On either side of what is now Short's Gardens lay the cultivated grounds of William Short, gardener of Grays Inn who, in 1590, purchased fields known as Newland between Drury Lane and the Marshland. The Short family were prominent parishioners of St Giles until Thomas Short sold the property around 1690 and it became part of Thomas Neale's Seven Dials development.
The western section of Earlham Street was for many years largely given over to food shops and those serving domestic needs. In the 1890s there were two butchers, three grocers, a pastry-cook, a dairy and an ironmonger.

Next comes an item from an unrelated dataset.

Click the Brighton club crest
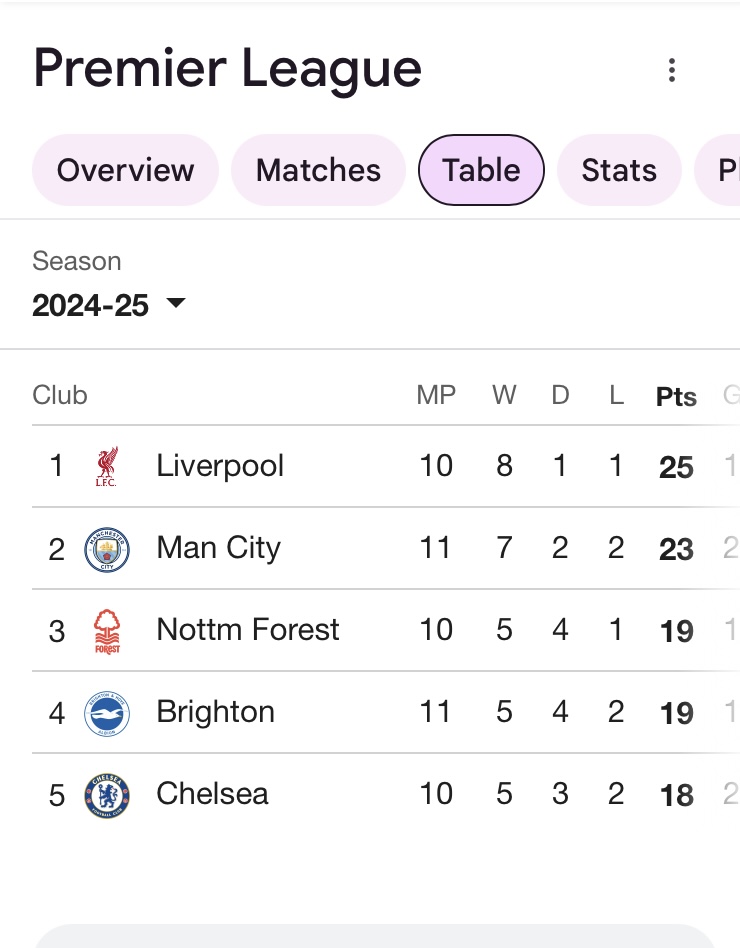[107, 713]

No. 14 still bears the advertising sign which proudly hails the first Fred Collins's invention of 'elastic glue'.
During the 18th century, Monmouth Street (formerly Gt St Andrew's Street) was home to many skilled Huguenot craftsmen, including eminent clockmakers but by the 19th century it was lined with down-at-heel shops, many selling birds, cats and dogs.
Sadly, very little remains of the original character of Mercer Street (formerly Gt and Little White Lion Streets). The Georgian shopfronts of the chimney sweep, wardrobe dealer, Mr Rocco's Shaving Salon and the bicycle shop have been swept away and only a group of three late 17th century three-storied brick houses remain in the section known locally as Lollipop Hill.
Seven Dials is the only quarter of London remaining from late Stuart England. Its star shaped layout is unaltered and many of the original houses remain, mostly refaced in the late 18th and early 19th centuries. It was one of the many creations of an extraordinary man — Thomas Neale MP (1641-99) — ‘The Great Projector’.
The Golden Hind (more specifically a wounded female deer) is the symbol of the ancient Parish of St Giles-in-the-Fields. The Seven Dials Trust has used it, in a circle representing the Dials, as a motif on all street furniture.